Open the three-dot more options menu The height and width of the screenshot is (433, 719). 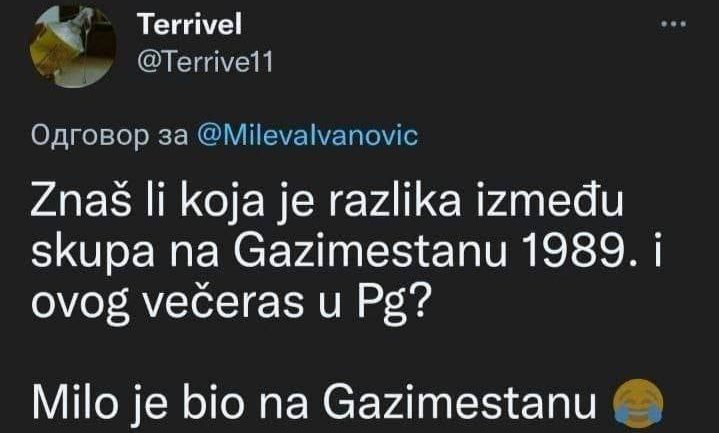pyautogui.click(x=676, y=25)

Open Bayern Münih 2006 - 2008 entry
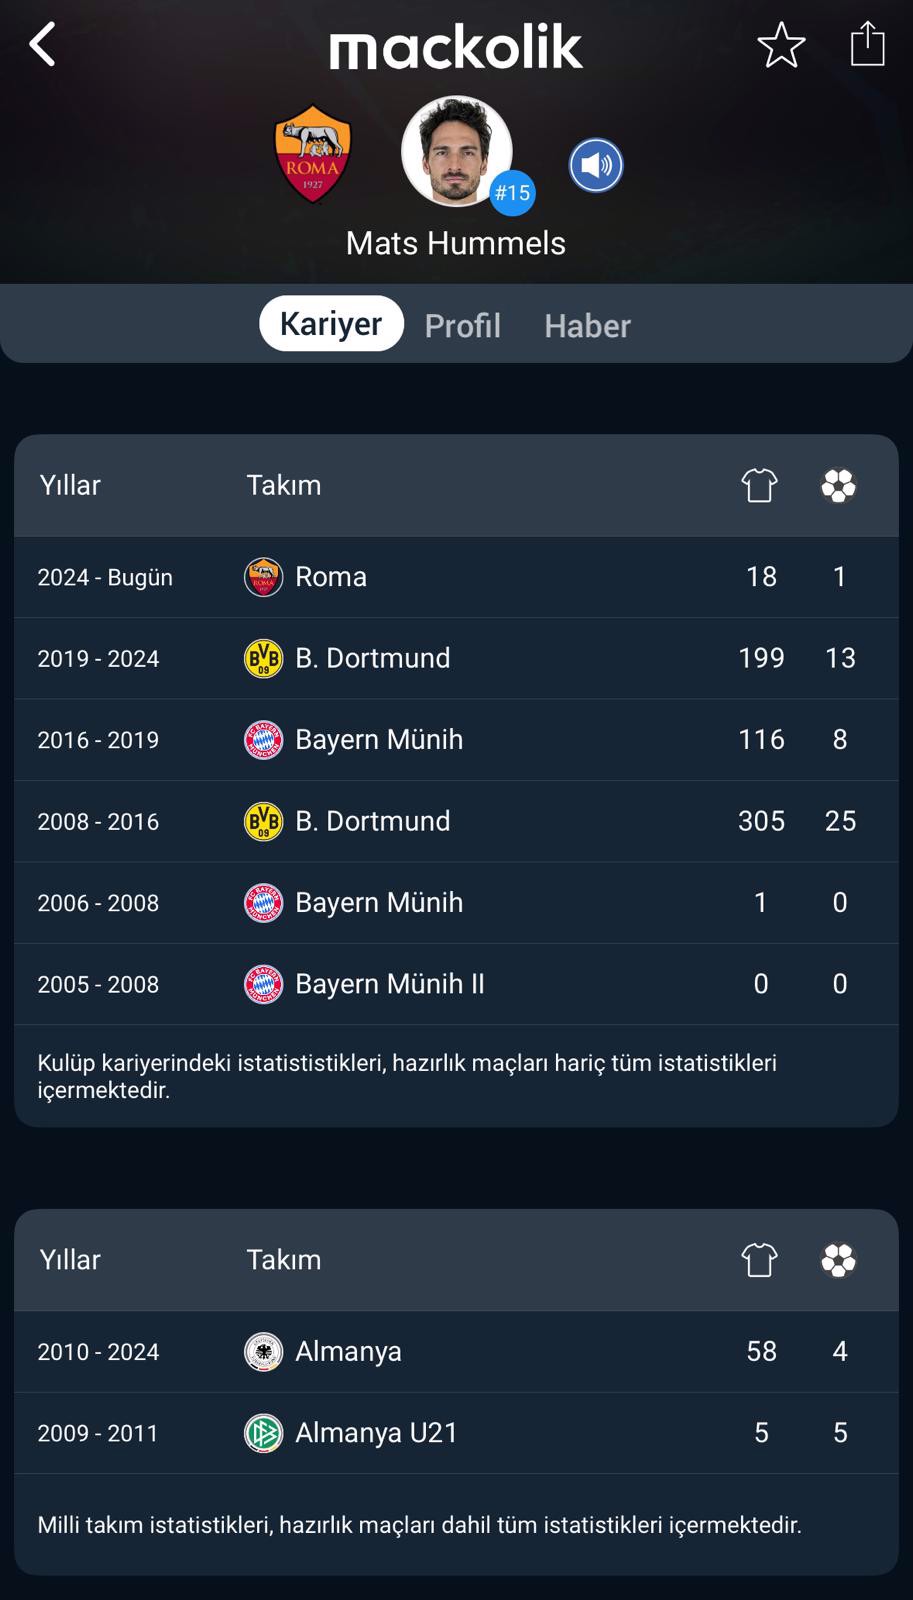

...

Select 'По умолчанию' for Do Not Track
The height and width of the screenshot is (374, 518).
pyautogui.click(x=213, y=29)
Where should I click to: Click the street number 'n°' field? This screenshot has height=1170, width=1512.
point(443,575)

* * *

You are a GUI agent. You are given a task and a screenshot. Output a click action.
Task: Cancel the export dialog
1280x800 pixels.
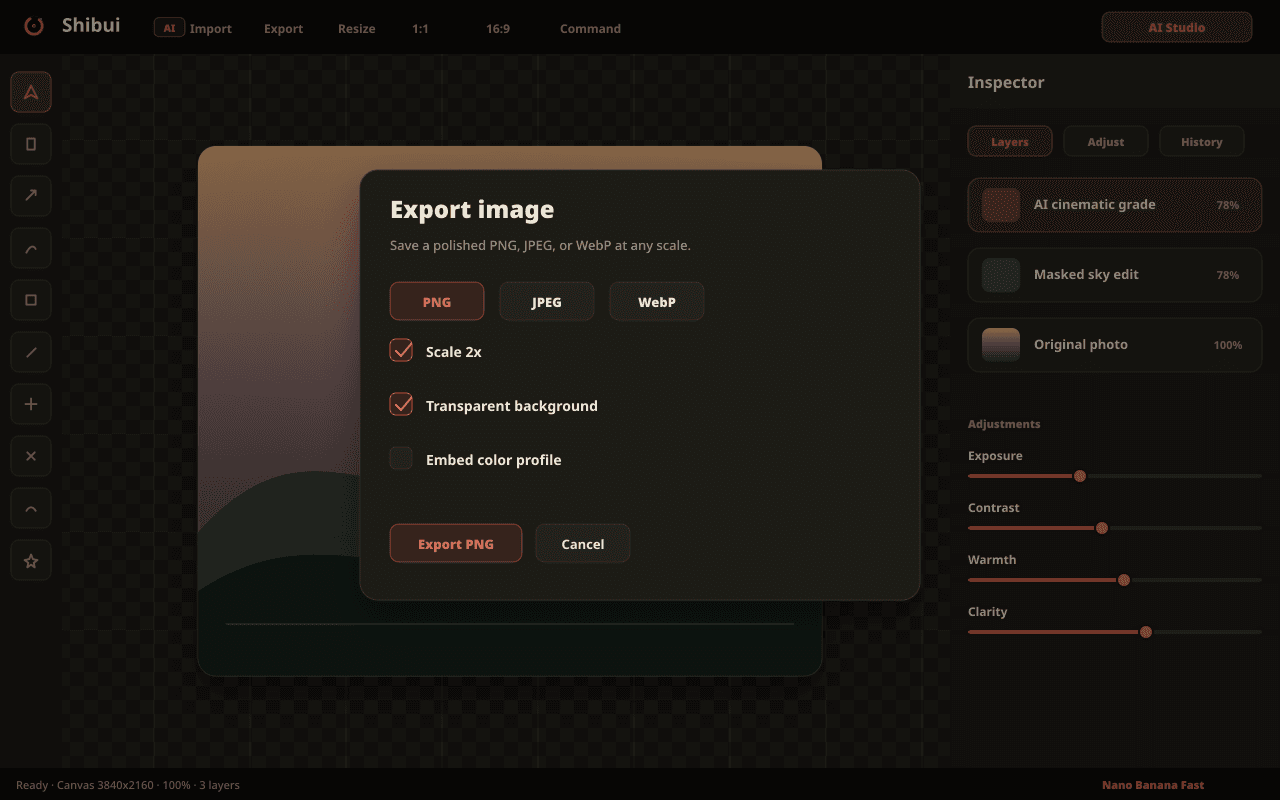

Exercise aim – Reproduce only the lines above spanning from the line containing "You are a GUI" through the line containing "1280x800 pixels.", word for word.

Answer area –
You are a GUI agent. You are given a task and a screenshot. Output a click action.
Task: Cancel the export dialog
1280x800 pixels.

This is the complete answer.